Food Network/The Spruce

As Americans, we have our own culture surrounding the food we eat. Each region of the country has their own specialties, but they always seem to span the country as we revel in our delicious edible creations.

Even though we love our American cuisine, people from outside the United States don't always agree with us and our choice in food. That being said, here are 8 purely American foods that the rest of the world just can't seem to get on board with.
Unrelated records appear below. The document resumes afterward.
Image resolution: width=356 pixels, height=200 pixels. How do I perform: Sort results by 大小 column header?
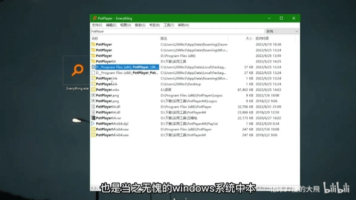coord(249,38)
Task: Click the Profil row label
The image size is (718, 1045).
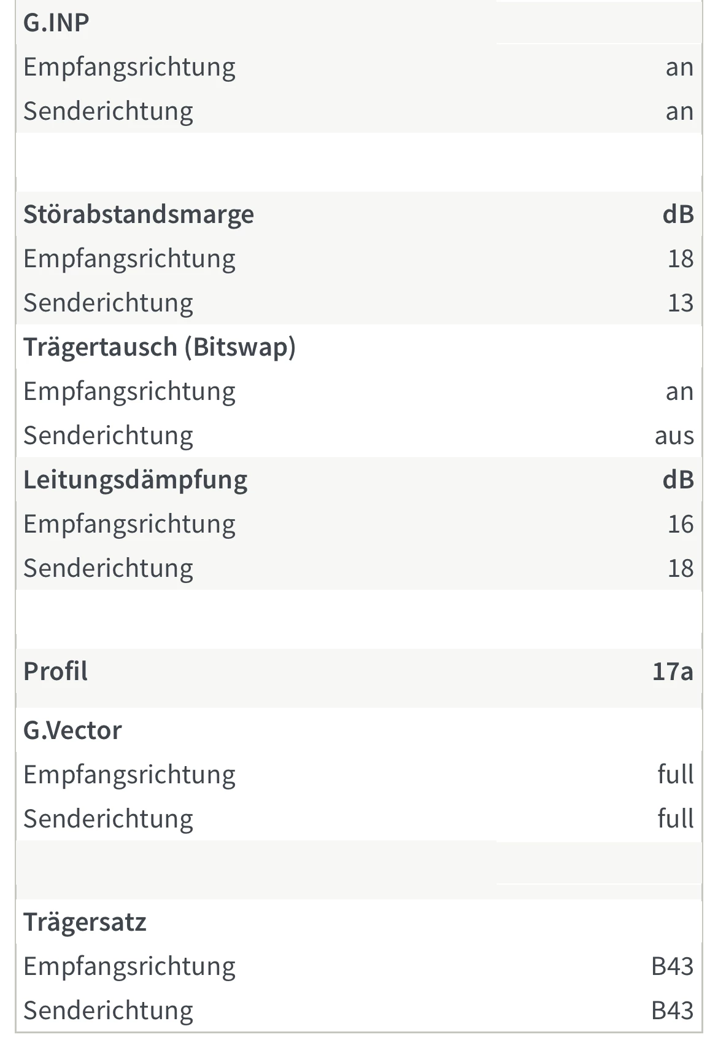Action: (x=56, y=671)
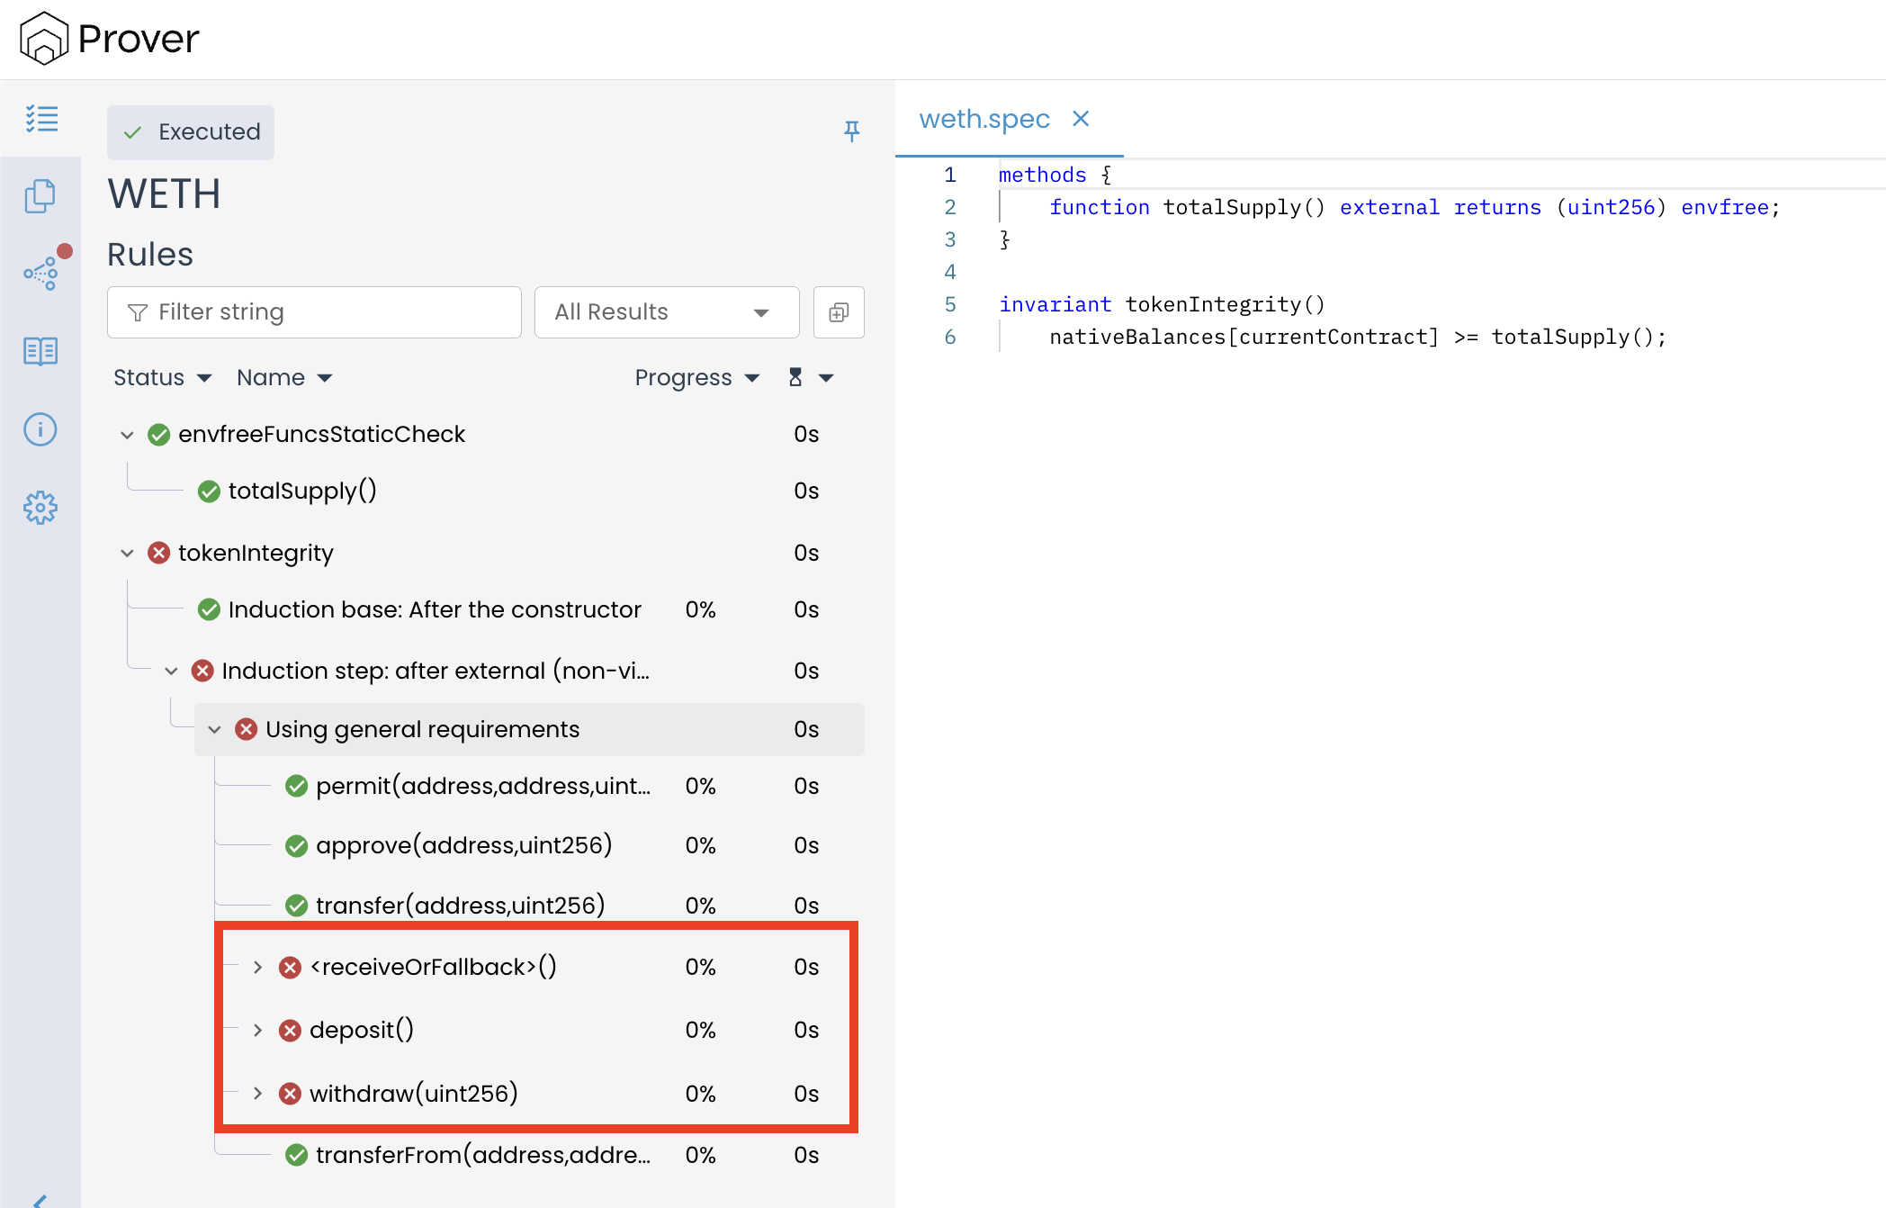The height and width of the screenshot is (1208, 1886).
Task: Open the documentation book sidebar icon
Action: (40, 351)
1. Velveeta and other "American" cheese slices

When is cheese no longer cheese? It's a question that we have been asking ourselves for some time now. It's true, velveeta and other American "cheeses" might not necessarily fit the textbook definition of the dairy product, but I dare you to find something that melts as perfectly on things like grilled cheese, or cheeseburgers.  


2. Alligator meat

Sure, even to most Americans, trying alligator meat for the first time might be a little difficult to do, but after you do, it is one of the most delicious things you will ever eat. A lot of Europeans have a hard time figuring out why were would eat reptile meat, but honestly, it tastes just like chicken.

Wide Open Country

3. PB & J in the same jar

This might actually be one of those times where I agree with the tourists. Peanut butter and jelly sandwiches are about as American (if not more so) than apple pie. I would be willing to wager that the two products are in 90% of American households. But combining them in the same jar might be taking it a step too far. Apart from the visual appearance once they have been mixed, non-Americans say that it tastes rather chemical because of what they assume would be the amount of preservatives needed to keep these two ingredients edible for the same amount of time.


4. Chicken and waffles

I love fried chicken. I love waffles. It isn't much of a stretch to wonder why someone would have put these two things together on the same plate for the first time, and boy are we glad that they did. The combination of sweet and savory is just amazing, and for some reason, foreign visitors think that we are crazy for mixing the two, especially for a meal other than breakfast. Honestly, who cares what they think, it's freaking delicious and we don't want to share anyways.

Food Network

5. Grits

Another American staple (predominately from the southern states) that foreign visitors can't seem to get on board with is grits. This staple can be eaten at every meal, and sometimes it is. It seems that the appearance and texture are just too much for tourists and visitors to cope with. Oh well, more for us!

The Spruce

6. Miracle Whip

Contrary to popular belief, this is not just a variation of flavored mayo. Sure, it's made with different ingredients, but the base is all the same. People outside of the United States aren't huge fans of it, but here at home it is a major comfort food staple.

7. Root beer

One of the most delicious concoctions to ever come out of a soda fountain, root beer has become somewhat of an American staple, but foreigners still can't seem to get on board with it. Some people from other countries who try it have even described its taste as chemical, some even saying it reminds them of drinking mouthwash. Well, they should get their taste buds checked.


8. Biscuits and gravy

Few people outside of the United States seem to be able to wrap their minds around the idea of having gravy included as part of breakfast. One of the issues is, in other parts of the world, biscuits have a completely different meaning. For instance, in England, biscuits are cookies that you have with your tea, and they are certainly not slathered in sausage gravy (too bad for them). They really don't know what they are missing.


What is your favorite "American cuisine" that the rest of the world needs to take notice of?